I work for a Nursing School with about 500 Dell machines deployed and almost none of them utilize any sort of RAID. It seems to me that my type of users won't see enough of a benefit to add the complexity of a RAID system on each machine. I worry more about data recovery and disk imaging than the speed of RAID 0 or the redundancy of RAID 1. Of course, I'm not talking about our production servers, that's another story. Data recovery being crucial, we rely on other backup methods to account for more than just disk redundancy. Any sort of RAID wont help you if a user accidentally deletes a file.

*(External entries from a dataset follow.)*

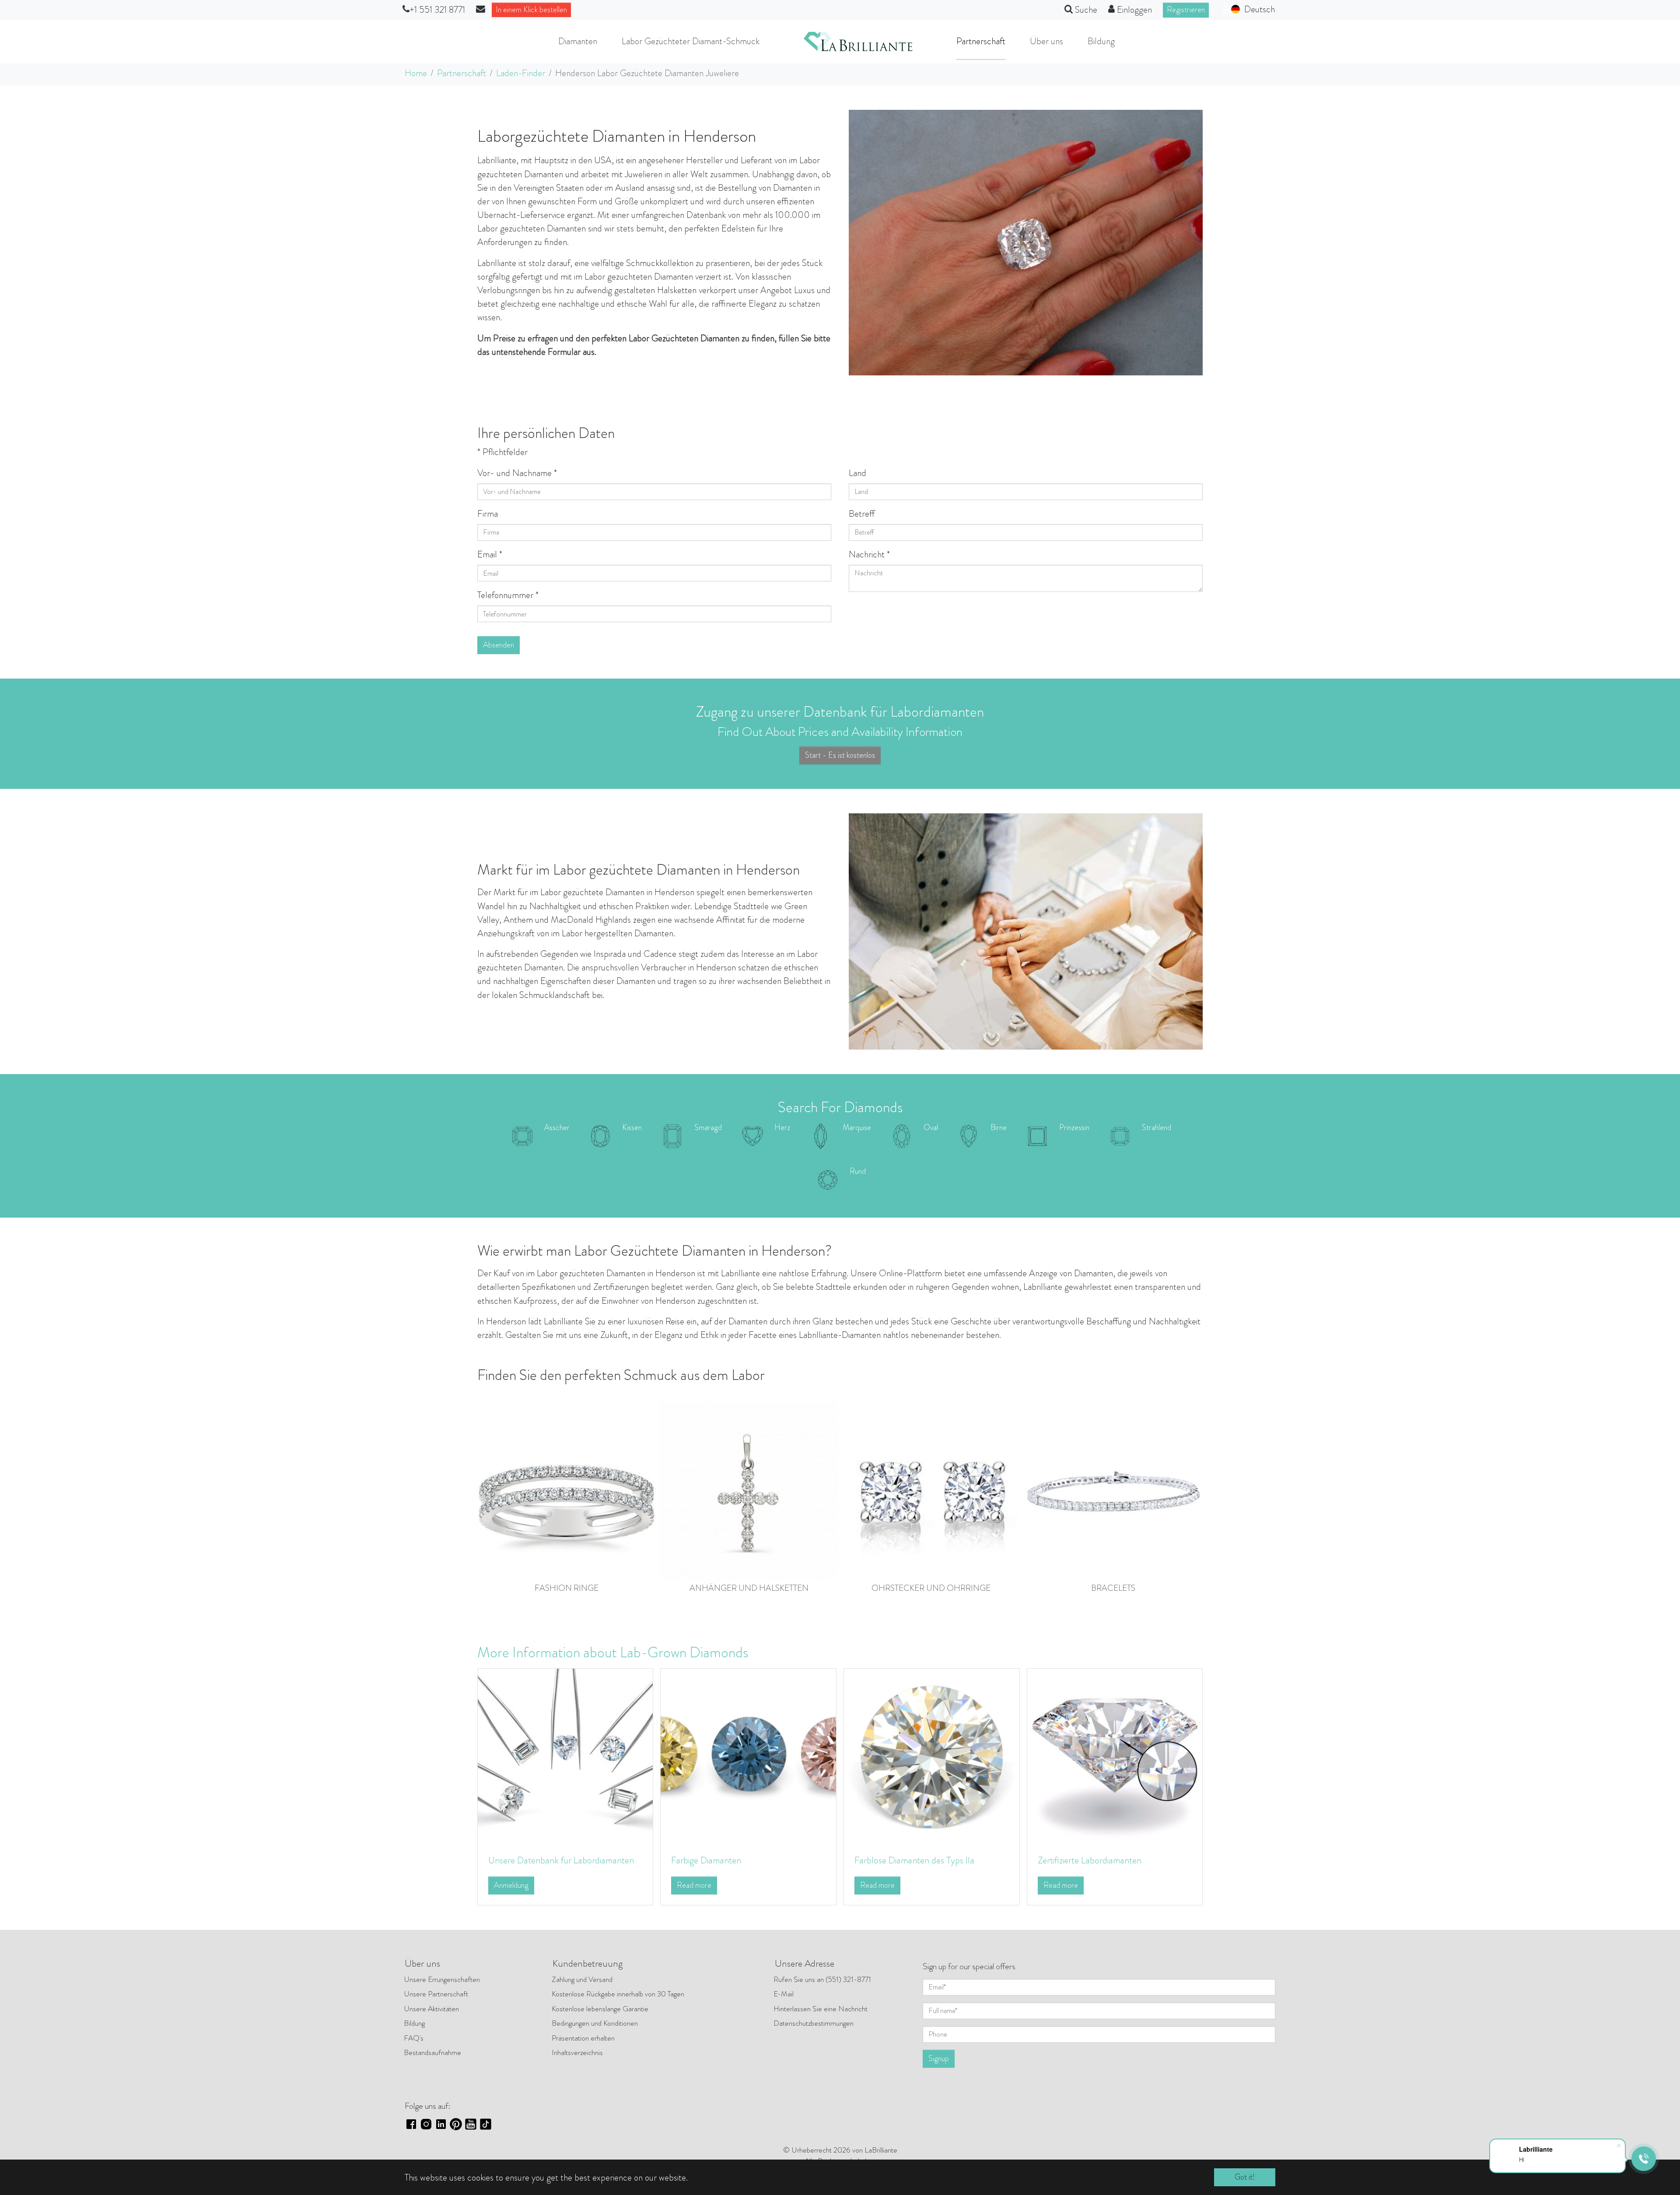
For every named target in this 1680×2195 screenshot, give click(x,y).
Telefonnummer (508, 595)
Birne (998, 1127)
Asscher (557, 1127)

So to answer your question IMHO... RAID 0 on a workstation is worth it when the user needs the performance. (Just make sure that all importa data is backed up.) I'm sure you can check into the data throughput on the existing setup to see if it's adequate. RAID 1 should be used in the server environment where higher class RAID controllers are available. It's not worth the hassel on a workstation because it complicates deployment, disk imaging, and repairs. Many of these workstations come with RAID controllers built on the motherboard.It's a good feeling to know if a motherboard goes out on a machine I can always put the drive in another system to get the data.
Linux software RAID is excellent, and it actually beats low-end hardware RAID hands down. It also has a few optimizations that can be useful for a workstation. For example, it can read different things on each disk at the same time, effectively doubling random access read times, which is a common use case unlike transfer rate-bound operations optimized by RAID 0.
As for reliability, it's a very well maintained part of the Linux kernel, used by millions, it handles hardware failures very well, so it's clearly a win as far as availability is concerned. I have used it on my personal workstations as well as a few dozen low-end servers for years, some pretty loaded, and never could attribute it any fault. I've experienced a good dozen broken disks in the meantime, however.
(Higher end hardware RAID cards have other features though, such as battery-backed write cache. It basically multiplies random synchronized disk write speed by ten. It is absolutely necessary for databases, probably pretty useless for workstations.)